Having performed these exploits, the writer of these lines arrived at the heart of the Empire, at a rocket-station, where he reaped his laurels. He witnessed the enthusiasm of both capitals and of the whole people, and experienced in his own person how Russia can reward real service. The great ones of the earth sought his acquaintance, pressed his hands, offered him dinners, persistently invited him to come and see them, and in order to hear from him particulars about the war, narrated to him their own sensations. Therefore the writer of these lines knows how to appreciate that great and memorable time. But that is not what I want to tell about.

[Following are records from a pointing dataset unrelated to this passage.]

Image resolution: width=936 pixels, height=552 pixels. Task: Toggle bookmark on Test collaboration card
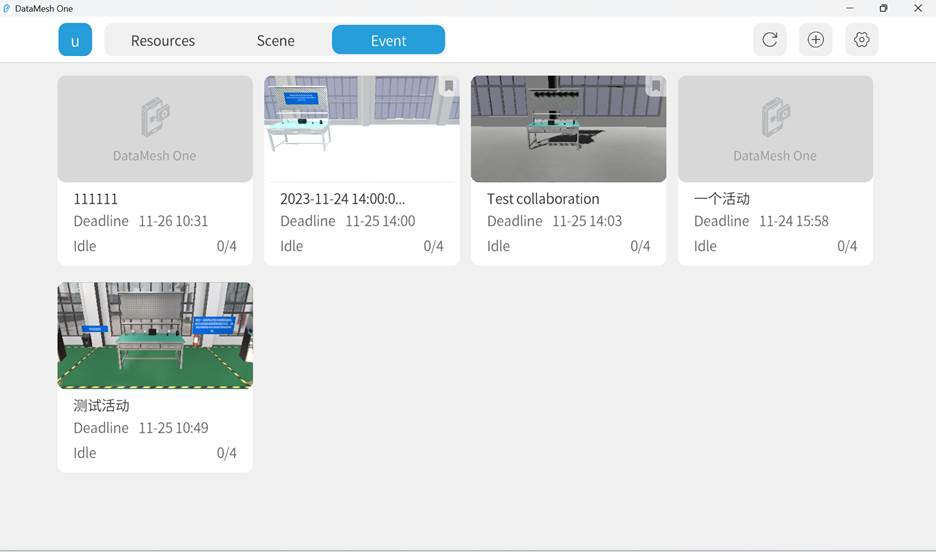(655, 87)
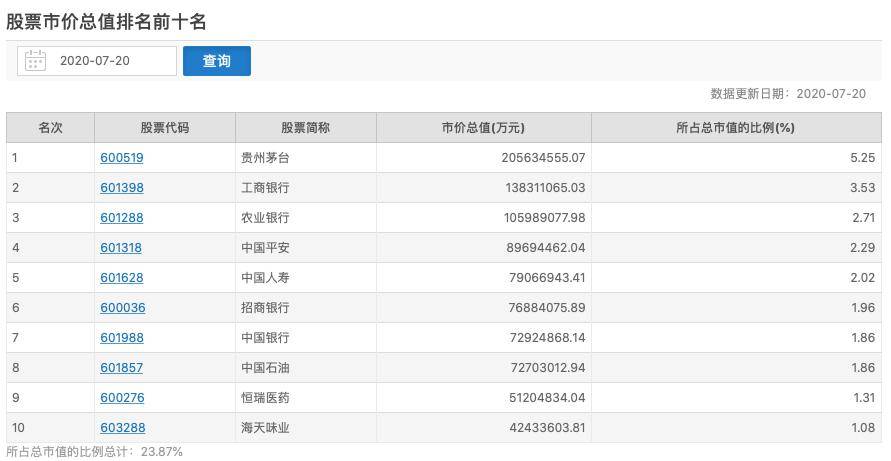The height and width of the screenshot is (461, 891).
Task: Open stock code link 603288
Action: point(122,428)
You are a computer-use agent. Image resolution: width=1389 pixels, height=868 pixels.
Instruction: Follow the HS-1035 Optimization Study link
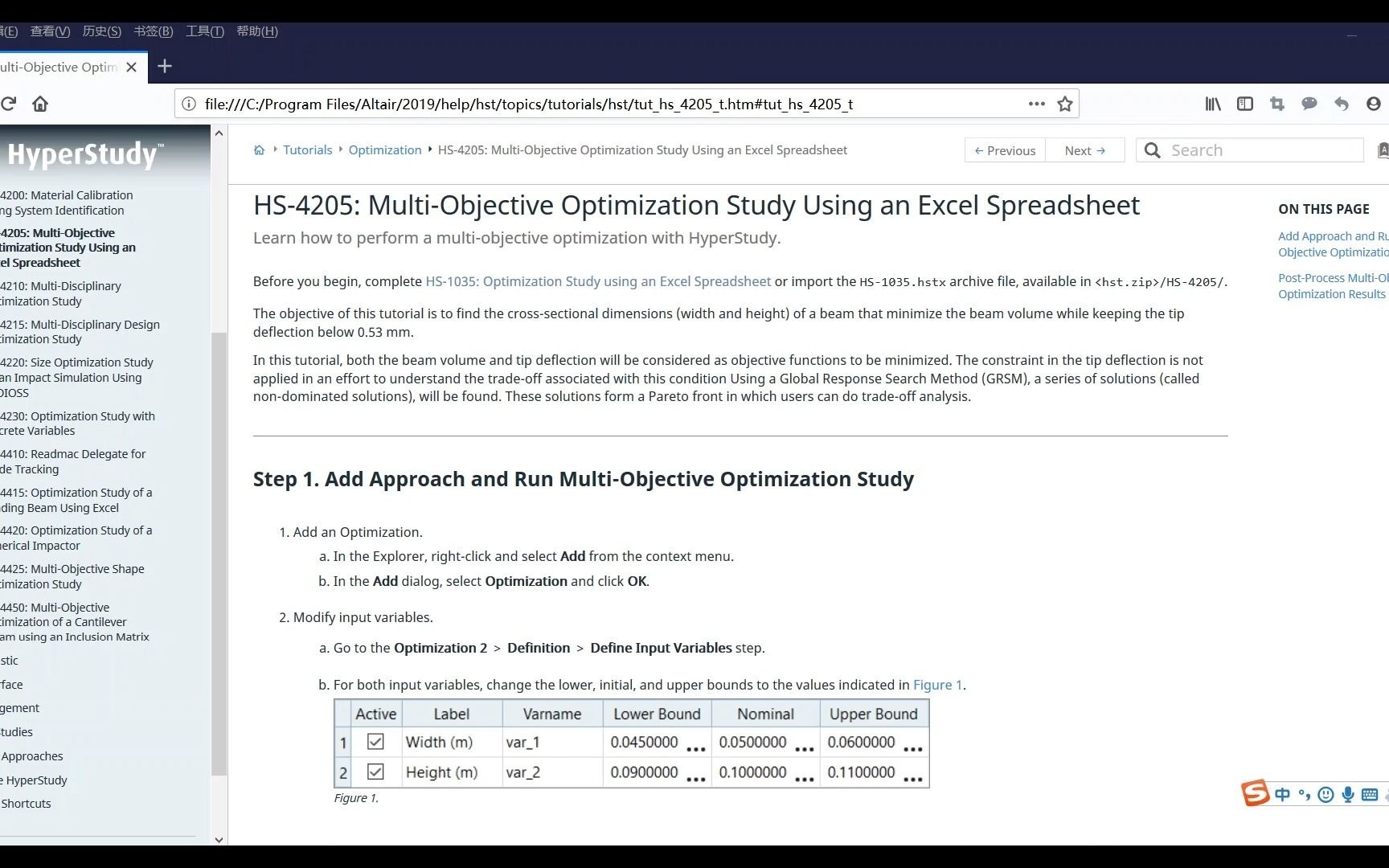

The very day he reached Petersburg from Sevastopol, in September 1855, Tolstoy called on Tourgénef, who pressed him to stay with him and introduced him to all that was most interesting in Petersburg literary and artistic circles, watching over his interests 'like an old nurse,' as Tourgénef himself once expressed it. Tourgénef fully appreciated Tolstoy's artistic genius, but was strangely blind to the specially Tolstoyan side of Tolstoy's complex nature. As we have already seen, friction soon arose between the two men, and though they again and again made friends, their friendship was very unstable and easily upset.

1856

Early in 1856 Tolstoy's third brother, Demetrius, died in Orél. His history has been told in Chapter II. Tolstoy says: 'I was particularly horrid at that time. I went to Orél from Petersburg, where I frequented society and was filled with conceit. I felt sorry for Mítenka, but not very sorry. I paid him a hurried visit, but did not stay at Orél, and my brother died a few days after I left.' On 2nd February the news reached Leo; but he says: 'I really believe that what hurt me most, was that it prevented my taking part in some private theatricals then being got up at Court, and to which I had been invited.'

In March the war ended, and Tolstoy obtained furlough. On 25th March he wrote to his brother Sergius:

I want to go abroad for eight months, and if they give me leave I shall do so. I wrote to Nikólenka about it, and asked him to come too. If we could all three arrange to go together it would be first-rate. If each of us took Rs. 1000, we could do the trip capitally.